The subject is structured around theoretical classes, problems and practices. The follow-up of the subject is face-to-face, but it will be necessary to extend the teacher’s explanations with the student’s autonomous study, with the support of the reference bibliography and the material provided by the teacher.

The problem class will focus on solving some of the proposed problems. In the practical classes we will work with R and his libraries. Student participation in problem and practice classes will be especially valued.
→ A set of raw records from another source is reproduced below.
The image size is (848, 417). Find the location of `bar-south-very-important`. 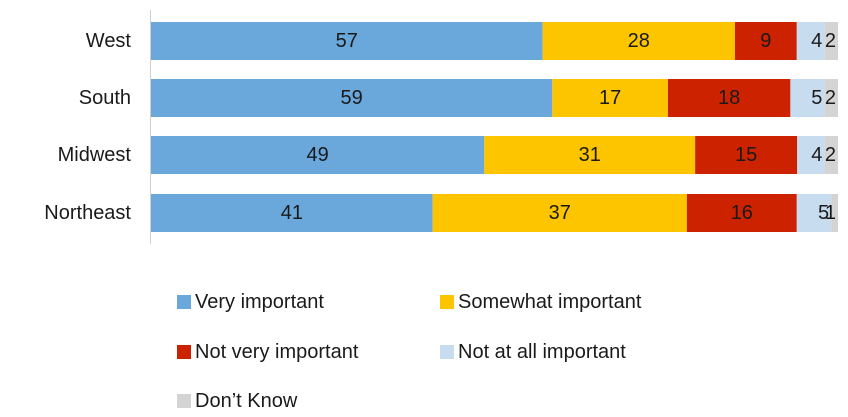

bar-south-very-important is located at coordinates (352, 98).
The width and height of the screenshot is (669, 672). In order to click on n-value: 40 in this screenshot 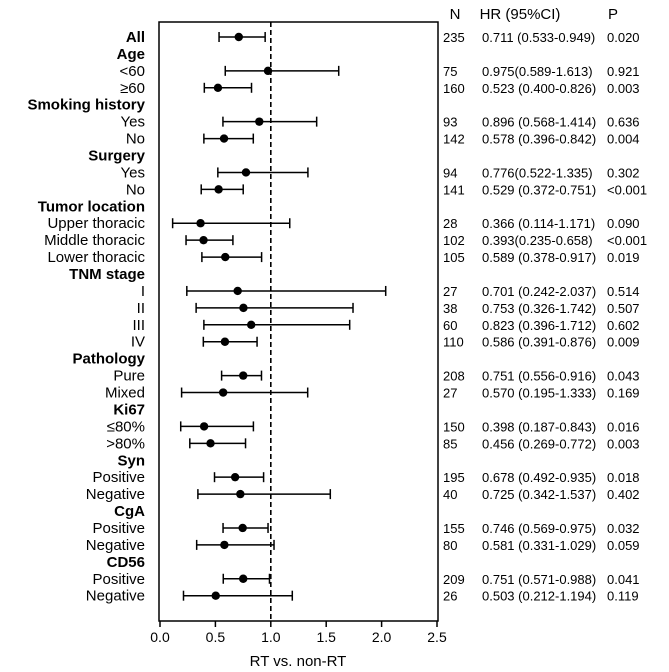, I will do `click(450, 494)`.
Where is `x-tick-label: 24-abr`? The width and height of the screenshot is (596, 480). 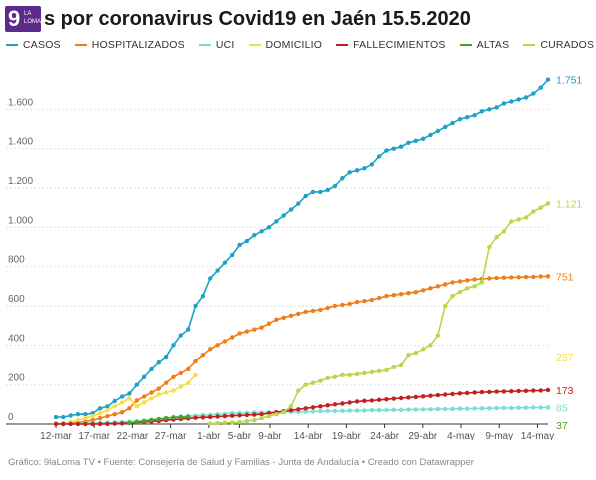 x-tick-label: 24-abr is located at coordinates (385, 436).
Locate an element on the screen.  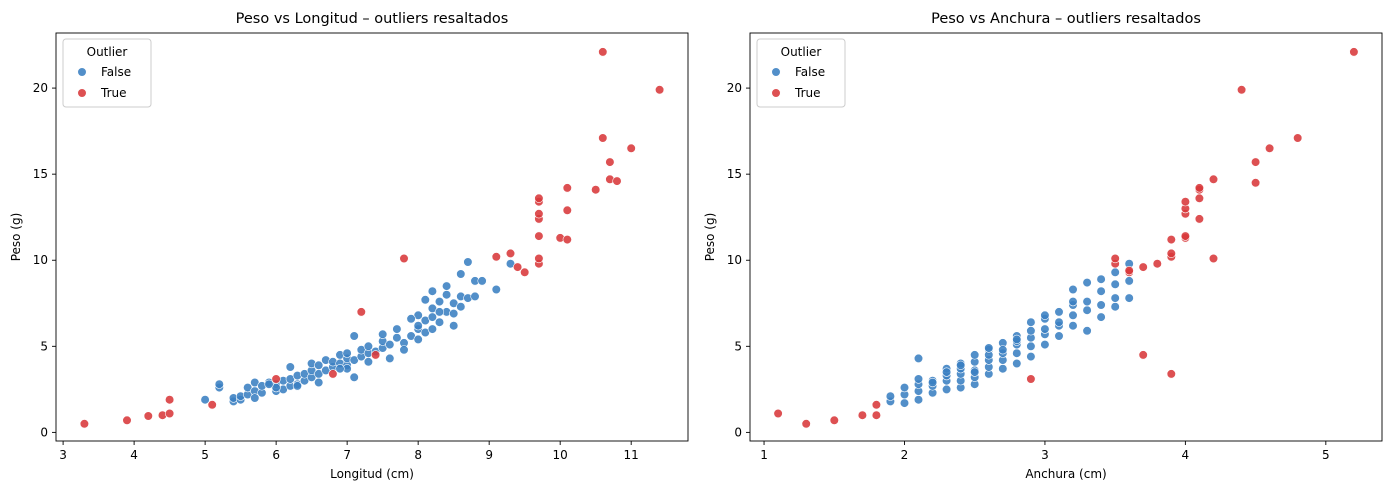
y-tick-label: 0 is located at coordinates (738, 432).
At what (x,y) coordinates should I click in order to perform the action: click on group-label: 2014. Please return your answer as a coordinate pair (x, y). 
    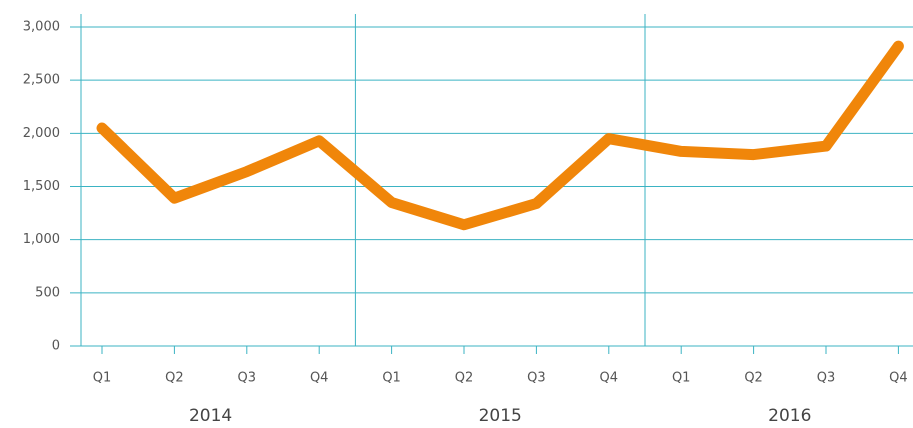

Annotation: Within the schedule set by the centre or degree programme, 15 minutes of one class will be reserved for students to evaluate their lecturers and their courses or modules through questionnaires.

Activities

Title Hours ECTS Learning Outcomes
Type: Directed      
Practices (deliveries, controls) 12 0.48 1, 3, 9, 8
Problems 14 0.56 2, 4, 14, 5, 6, 13, 15
Theory 26 1.04 2, 1, 10, 3, 9, 4, 14, 5, 6, 8, 13, 11, 12, 7, 15
Type: Supervised      
Tutorials 10 0.4 10, 3, 11, 12, 7
Type: Autonomous      
Practical work with computer tools 30 1.2 1, 3, 9, 8, 15
Study and think problems 40 1.6 4, 14, 5, 6, 13, 15

Assessment

The final grade for this subject is obtained as the weighted average of the grades of:

  • PAC1 (20%)
  • PAC2 (20%)
  • Exam (60%)

The PAC1 and PAC2 continuous assessment tests consist of a delivery of problems/practical exercises/work with R, which will be specified throughout the course.

Only those notes that are at least 3.5 out of 10 will be taken into account in the calculation of the weighted average (those that do not comply will weight 0).

To pass the subject it is necessary that this average is at least 5.0 out of 10. In case of not passing the subject in the first call, the student can present himself for recovery. The retake exam represents 100% of the final grade for those students who take the retake, which can only be students who have not passed the subject on the first call (the retake exam does not serve to improve the grade for students who have already passed).

The student who has presented the PAC1 or PAC2 deliveries, or has presented the exam or the recovery exam will be considered evaluable. Otherwise, it will be recorded in the minutes as Not Assessable.

For the eventual assignment of Honors, the marks of the second call will not be taken into account.

Assessment Activities

Title Weighting Hours ECTS Learning Outcomes
Exam 60% 3 0.12 2, 1, 10, 3, 9, 4, 14, 5, 6, 8, 13, 11, 12, 7, 15
PAC1 20% 6 0.24 2, 1, 10, 3, 9, 4, 14, 5, 6, 8, 13, 11, 12, 7, 15
PAC2 20% 9 0.36 2, 1, 10, 3, 9, 4, 14, 5, 6, 8, 13, 11, 12, 7, 15

Bibliography

  • Norman Fenton and Martin Neil, “Risk Assessment and Decision Analysis with Bayesian Networks”, CRC Press. A Chapman & Hall Book, 2013. (Available online)
  • Radhakrishnan Nagarajan, Marco Scutari and Sophie Lèbre, “Bayesian Networks in R with applications in Systems Biology”, Springer, 2013.(Available online)
  • Oliver Porret, Patrick Naïm and Bruce Marcot, "Bayesian Networks. A practical guide to applications". Series: Statistics in Practice. Wiley, 2008.(Available online)
  • Richard E. Neapolitan, "Learning Bayesian Networks", Prentice Hall Series in Artificial Intelligence, 2004.

Software

The R software will be used with some libraries that will be indicated in due course throughout the course. Preferably in the RStudio environment.